San Francisco has approved a bill that bans the sale of flavored nicotine-laced liquid used in electronic cigarettes and flavored tobacco products. (AP Photo/Nam Y. Huh, File)

SAN FRANCISCO (BCN)-- San Francisco residents will be asked to vote on a recently approved ban on flavored tobacco after the Board of Supervisors today voted to reject a bid to have it repealed.

The board voted unanimously today to reaffirm its support for the ban on all flavored tobacco products after a tobacco-industry funded group submitted enough signatures in early August to put a measure seeking to
repeal it on the ballot.

The measure is backed by a committee called Let's Be Real San Francisco, which includes the Arab American Grocers Association, a number of vaping outlets and the National Association of Tobacco Outlets.

Funded almost entirely by the R.J. Reynolds Tobacco Company, the committee was able to collect almost $700,000 in contributions and collect just under 20,000 valid signatures in barely a month after the ordinance was signed in early July.
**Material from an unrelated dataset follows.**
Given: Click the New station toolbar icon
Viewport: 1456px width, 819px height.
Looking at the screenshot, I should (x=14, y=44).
The group has argued that the issue is one of freedom of choice for adult consumers and that the measure will harm corner stores and other small retailers who sell tobacco products.

Supervisor Malia Cohen, who introduced the measure, called R.J. Reynolds a "notorious killer."
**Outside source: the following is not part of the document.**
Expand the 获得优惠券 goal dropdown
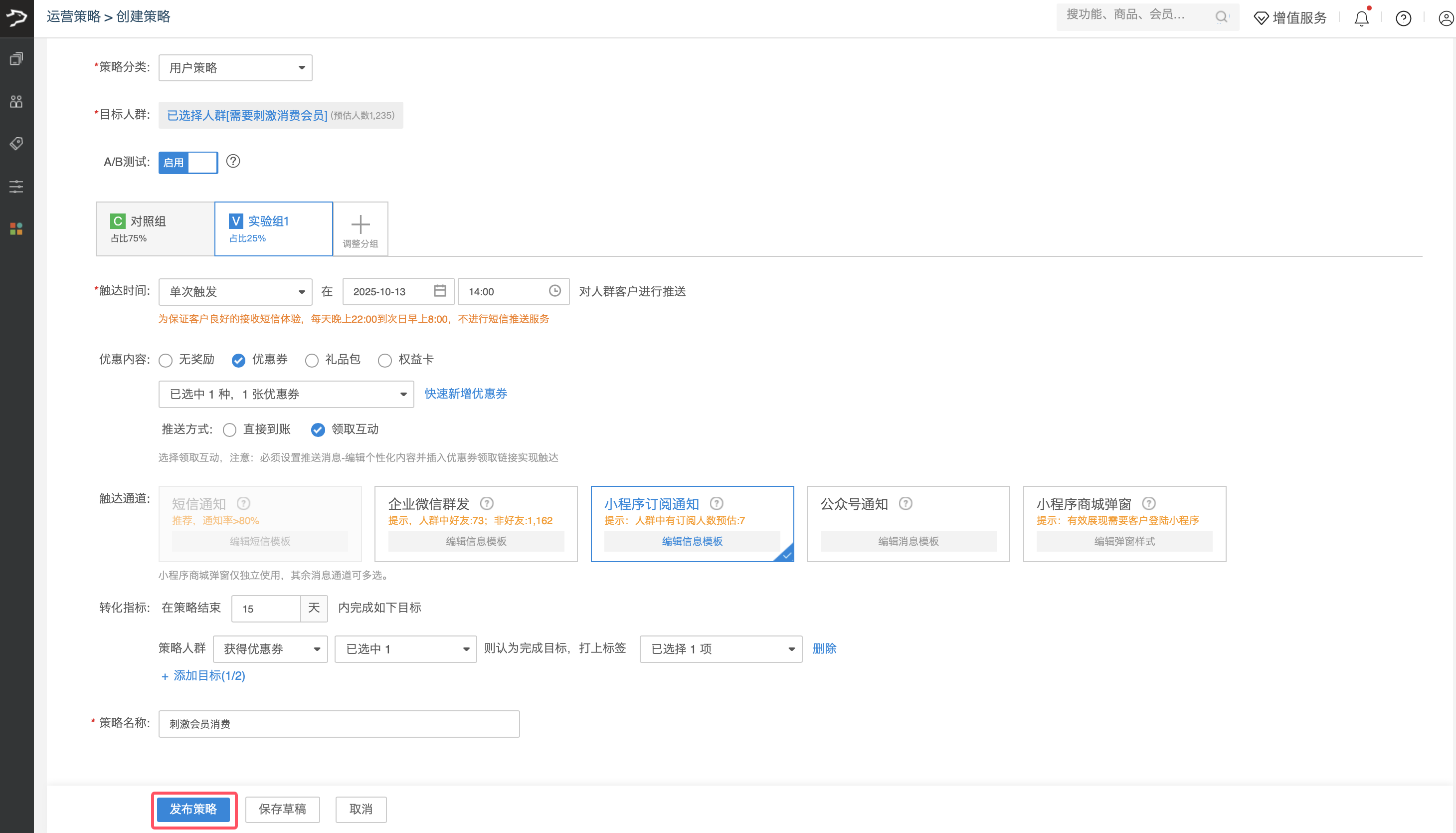This screenshot has width=1456, height=833. tap(270, 649)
"A company that kills people is bankrolling a campaign they claim is about freedom of choice," she said. "Their campaign is about protecting profits."

Proponents for the ban argue that flavored tobacco products are heavily marketed to youth, minorities and the LGBTQ community. Flavored tobaccos can help hook new smokers by masking the harsh flavors of tobacco,
encourage deeper inhalation and are considered harder to quit, according to statements from the University of California at San Francisco.

Tobacco-related cancers are the leading cause of cancer deaths in San Francisco for both men and women, and they cost the city around $380 million per year in direct healthcare costs and lost productivity, according
to city officials.

The ballot measure seeking to repeal the ban will now be set either for a special election at a date yet to be determined or will go on the ballot at the next regularly scheduled city election in June 2018. The ban will remain on hold until the election.